_WHAT THE EXERCISE ASKS:_
Put every line from the start of the records below down to and including the line containing "click(x=208, y=241)" into a numbered list, leaving out blank lines.

[START]

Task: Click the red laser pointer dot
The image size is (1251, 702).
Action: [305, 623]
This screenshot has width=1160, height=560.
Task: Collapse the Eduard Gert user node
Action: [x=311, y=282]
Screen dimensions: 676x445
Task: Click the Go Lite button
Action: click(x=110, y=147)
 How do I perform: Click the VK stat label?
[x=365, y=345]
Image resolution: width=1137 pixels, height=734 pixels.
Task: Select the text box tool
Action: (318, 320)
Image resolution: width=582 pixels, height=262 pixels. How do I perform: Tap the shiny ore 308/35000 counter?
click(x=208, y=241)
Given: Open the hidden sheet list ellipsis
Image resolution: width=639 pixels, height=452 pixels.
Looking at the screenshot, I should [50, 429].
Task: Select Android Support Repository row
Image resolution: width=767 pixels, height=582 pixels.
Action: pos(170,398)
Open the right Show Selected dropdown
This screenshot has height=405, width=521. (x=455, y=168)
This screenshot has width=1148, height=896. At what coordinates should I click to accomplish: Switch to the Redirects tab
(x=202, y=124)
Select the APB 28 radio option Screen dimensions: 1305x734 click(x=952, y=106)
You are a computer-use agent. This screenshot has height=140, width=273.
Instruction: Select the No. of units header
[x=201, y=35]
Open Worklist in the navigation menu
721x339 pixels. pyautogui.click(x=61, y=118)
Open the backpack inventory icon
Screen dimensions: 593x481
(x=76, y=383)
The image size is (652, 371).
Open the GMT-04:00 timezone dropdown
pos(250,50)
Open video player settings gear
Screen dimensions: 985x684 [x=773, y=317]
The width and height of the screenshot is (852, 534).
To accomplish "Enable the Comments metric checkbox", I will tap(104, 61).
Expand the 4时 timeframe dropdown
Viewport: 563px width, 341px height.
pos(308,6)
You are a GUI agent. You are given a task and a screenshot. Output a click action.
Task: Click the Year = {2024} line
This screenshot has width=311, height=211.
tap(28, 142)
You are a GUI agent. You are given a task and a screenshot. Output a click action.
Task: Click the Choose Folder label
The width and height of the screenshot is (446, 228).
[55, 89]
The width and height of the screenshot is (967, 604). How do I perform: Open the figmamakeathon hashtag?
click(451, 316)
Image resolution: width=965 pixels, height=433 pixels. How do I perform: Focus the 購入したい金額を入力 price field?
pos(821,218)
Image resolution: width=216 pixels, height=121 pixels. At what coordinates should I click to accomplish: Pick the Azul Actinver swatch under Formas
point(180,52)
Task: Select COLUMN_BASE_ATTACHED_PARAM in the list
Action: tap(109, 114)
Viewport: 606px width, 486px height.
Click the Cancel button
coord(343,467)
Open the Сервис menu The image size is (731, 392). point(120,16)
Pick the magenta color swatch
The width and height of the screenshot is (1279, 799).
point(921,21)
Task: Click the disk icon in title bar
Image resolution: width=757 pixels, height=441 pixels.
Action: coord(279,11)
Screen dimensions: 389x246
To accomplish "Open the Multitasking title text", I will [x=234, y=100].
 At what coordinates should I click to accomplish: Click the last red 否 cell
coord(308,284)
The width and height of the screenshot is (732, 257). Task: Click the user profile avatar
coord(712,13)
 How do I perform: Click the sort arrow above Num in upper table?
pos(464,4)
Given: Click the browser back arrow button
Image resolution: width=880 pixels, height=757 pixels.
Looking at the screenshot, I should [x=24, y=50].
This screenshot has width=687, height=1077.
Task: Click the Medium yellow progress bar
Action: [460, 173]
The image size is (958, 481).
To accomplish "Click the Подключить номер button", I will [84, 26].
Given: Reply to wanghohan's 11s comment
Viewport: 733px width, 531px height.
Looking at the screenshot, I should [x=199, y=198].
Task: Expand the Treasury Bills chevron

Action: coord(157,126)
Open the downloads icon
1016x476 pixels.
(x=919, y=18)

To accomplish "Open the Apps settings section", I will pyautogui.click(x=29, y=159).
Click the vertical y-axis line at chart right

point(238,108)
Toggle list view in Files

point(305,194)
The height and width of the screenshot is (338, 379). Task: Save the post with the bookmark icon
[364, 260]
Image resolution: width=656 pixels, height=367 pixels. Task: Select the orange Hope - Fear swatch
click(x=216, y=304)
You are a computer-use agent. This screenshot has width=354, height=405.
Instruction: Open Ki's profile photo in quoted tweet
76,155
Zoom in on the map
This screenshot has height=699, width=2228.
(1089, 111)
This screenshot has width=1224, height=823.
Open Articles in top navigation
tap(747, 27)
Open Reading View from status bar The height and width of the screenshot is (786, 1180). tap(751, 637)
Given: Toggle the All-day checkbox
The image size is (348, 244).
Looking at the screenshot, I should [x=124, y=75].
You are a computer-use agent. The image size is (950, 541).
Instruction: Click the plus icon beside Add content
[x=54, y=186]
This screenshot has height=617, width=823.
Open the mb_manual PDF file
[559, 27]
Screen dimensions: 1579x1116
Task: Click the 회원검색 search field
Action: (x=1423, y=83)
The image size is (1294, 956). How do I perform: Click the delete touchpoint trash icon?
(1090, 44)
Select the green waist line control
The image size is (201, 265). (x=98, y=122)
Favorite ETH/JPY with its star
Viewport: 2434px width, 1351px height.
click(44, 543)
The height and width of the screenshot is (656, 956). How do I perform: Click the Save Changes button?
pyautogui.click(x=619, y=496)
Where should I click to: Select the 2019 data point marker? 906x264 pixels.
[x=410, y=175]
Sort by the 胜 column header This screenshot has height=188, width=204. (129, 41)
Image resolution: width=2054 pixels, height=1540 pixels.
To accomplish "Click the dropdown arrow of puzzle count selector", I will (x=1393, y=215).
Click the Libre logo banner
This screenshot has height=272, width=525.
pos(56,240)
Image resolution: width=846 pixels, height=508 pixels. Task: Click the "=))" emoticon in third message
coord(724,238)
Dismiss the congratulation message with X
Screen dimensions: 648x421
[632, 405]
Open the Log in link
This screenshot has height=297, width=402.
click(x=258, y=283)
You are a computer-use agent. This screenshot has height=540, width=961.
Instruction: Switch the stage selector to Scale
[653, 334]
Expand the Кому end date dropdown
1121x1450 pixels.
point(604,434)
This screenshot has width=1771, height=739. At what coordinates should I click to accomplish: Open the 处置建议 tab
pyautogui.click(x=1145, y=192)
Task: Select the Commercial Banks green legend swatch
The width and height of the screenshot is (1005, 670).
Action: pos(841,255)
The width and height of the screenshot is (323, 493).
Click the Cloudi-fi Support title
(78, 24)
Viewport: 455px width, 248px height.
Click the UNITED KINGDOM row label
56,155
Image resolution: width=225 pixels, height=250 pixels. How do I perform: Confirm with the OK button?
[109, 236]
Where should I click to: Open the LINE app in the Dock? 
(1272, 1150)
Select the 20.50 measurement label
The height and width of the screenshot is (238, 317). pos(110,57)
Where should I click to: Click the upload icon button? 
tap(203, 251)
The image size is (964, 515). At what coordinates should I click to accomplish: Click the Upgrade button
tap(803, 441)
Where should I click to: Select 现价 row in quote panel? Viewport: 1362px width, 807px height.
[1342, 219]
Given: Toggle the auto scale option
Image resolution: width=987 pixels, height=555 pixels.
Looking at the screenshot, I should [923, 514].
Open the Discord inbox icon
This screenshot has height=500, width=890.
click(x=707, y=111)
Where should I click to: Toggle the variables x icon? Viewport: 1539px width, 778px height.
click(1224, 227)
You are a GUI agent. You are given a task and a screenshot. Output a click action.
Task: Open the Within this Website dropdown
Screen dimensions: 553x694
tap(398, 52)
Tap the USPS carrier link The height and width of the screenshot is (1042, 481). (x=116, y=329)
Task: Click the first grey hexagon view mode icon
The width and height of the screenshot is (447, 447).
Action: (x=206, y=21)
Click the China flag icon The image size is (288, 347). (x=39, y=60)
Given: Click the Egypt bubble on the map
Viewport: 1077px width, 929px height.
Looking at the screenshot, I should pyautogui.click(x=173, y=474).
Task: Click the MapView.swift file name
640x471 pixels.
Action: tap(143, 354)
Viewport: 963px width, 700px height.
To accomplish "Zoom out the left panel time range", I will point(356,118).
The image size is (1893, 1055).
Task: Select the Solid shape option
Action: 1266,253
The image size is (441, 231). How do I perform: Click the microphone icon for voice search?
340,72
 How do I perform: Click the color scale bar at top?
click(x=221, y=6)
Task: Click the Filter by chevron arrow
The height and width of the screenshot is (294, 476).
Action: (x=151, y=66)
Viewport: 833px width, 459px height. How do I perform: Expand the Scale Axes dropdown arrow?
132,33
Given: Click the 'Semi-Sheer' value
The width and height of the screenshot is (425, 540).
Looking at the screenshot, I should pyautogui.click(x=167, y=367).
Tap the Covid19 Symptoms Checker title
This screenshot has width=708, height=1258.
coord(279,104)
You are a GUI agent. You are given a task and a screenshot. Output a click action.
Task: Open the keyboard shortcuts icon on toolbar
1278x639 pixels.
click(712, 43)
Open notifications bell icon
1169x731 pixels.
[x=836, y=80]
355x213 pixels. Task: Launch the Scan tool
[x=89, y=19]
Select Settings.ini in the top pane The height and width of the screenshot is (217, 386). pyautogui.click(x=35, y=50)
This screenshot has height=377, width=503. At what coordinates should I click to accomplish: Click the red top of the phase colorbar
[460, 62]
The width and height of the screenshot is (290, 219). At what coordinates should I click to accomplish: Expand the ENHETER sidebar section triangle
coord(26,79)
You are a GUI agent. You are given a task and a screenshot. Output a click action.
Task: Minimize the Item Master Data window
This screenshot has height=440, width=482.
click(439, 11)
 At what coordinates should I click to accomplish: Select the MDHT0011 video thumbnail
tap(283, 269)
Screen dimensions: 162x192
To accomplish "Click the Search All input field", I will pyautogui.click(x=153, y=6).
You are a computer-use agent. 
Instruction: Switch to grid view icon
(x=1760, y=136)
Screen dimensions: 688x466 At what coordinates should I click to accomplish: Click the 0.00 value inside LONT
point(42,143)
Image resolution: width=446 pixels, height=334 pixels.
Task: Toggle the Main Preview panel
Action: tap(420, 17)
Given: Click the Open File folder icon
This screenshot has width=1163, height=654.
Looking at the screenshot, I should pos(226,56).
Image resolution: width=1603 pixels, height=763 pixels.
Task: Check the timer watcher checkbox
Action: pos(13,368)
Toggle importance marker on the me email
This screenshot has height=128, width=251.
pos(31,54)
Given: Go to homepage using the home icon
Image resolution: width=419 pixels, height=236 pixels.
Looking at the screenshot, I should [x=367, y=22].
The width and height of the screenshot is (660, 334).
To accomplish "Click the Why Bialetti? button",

[END]

_FULL SOLUTION:_
1. Task: Click the red laser pointer dot
2. The image size is (1251, 702).
3. Action: [305, 623]
4. This screenshot has width=1160, height=560.
5. Task: Collapse the Eduard Gert user node
6. Action: [x=311, y=282]
7. Screen dimensions: 676x445
8. Task: Click the Go Lite button
9. Action: click(x=110, y=147)
10.  How do I perform: Click the VK stat label?
11. [x=365, y=345]
12. Image resolution: width=1137 pixels, height=734 pixels.
13. Task: Select the text box tool
14. Action: (318, 320)
15. Image resolution: width=582 pixels, height=262 pixels. How do I perform: Tap the shiny ore 308/35000 counter?
16. click(x=208, y=241)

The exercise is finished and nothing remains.